Zero-field spin-orbit-torque switching driven by magnetic spin Hall effect

TL;DR

This paper demonstrates zero-field spin-orbit-torque switching driven by the magnetic spin Hall effect in bilayer materials, enabling magnetic and exchange bias control without external magnetic fields, advancing spintronic technology.

Contribution

It introduces the use of magnetic spin Hall effect in bilayer systems for zero-field switching, leveraging non-collinear spin textures in antiferromagnets.

Findings

Achieved simultaneous switching of magnetization and exchange bias without external magnetic field.

Identified the role of non-collinear spin textures in enabling symmetry-breaking in spin-current.

Paved the way for exploring magnetic spin Hall effects in various spin textures.

Abstract

Spin Hall effect plays an essential role in generating spin current from the injected charge current, following the Dyakonov-Perel rule that the directions of charge flow, spin flow and spin polarization are mutually perpendicular to each other.

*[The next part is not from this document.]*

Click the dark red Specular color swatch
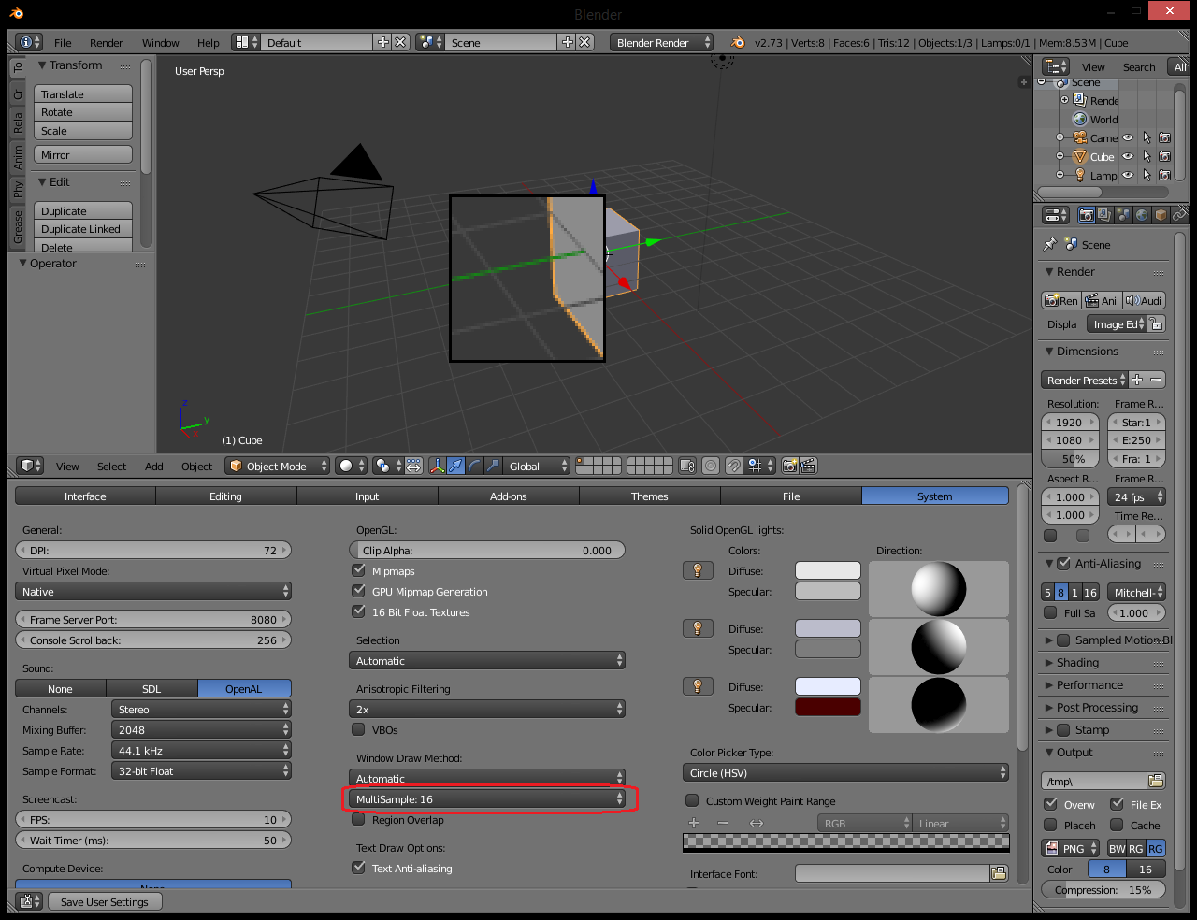1197x920 pixels. click(828, 708)
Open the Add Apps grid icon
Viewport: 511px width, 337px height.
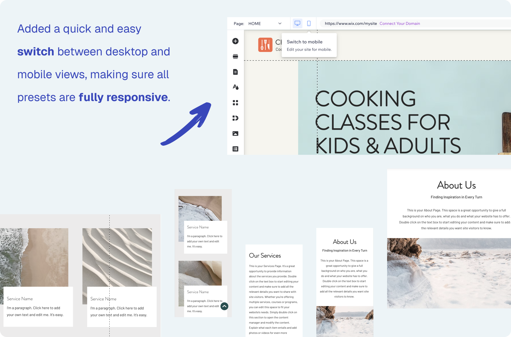[235, 103]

Recently, its generalization from an antiferromagnet, so-called magnetic spin Hall effect, has been studied and verified by measuring anomalous spin accumulations. Here, we investigate the magnetic spin Hall effect in bilayer materials made of a heavy metal and an antiferromagnet. The spin current generated by the magnetic spin Hall effect accomplishes spin-orbit-torque switching for ferromagnetic magnetization and exchange bias concurrently without any external magnetic field. The switching mechanism crucially relies on the non-collinear spin texture in the antiferromagnet, capable of generating symmetry-breaking components in the spin-current tensor so that the external magnetic field is no longer necessary. The zero-field concurrent switching of magnetization and exchange bias is a significant technological breakthrough. Furthermore, our findings pave the way to explore the magnetic spin Hall effects in various spin textures through spin-orbit-torque switching.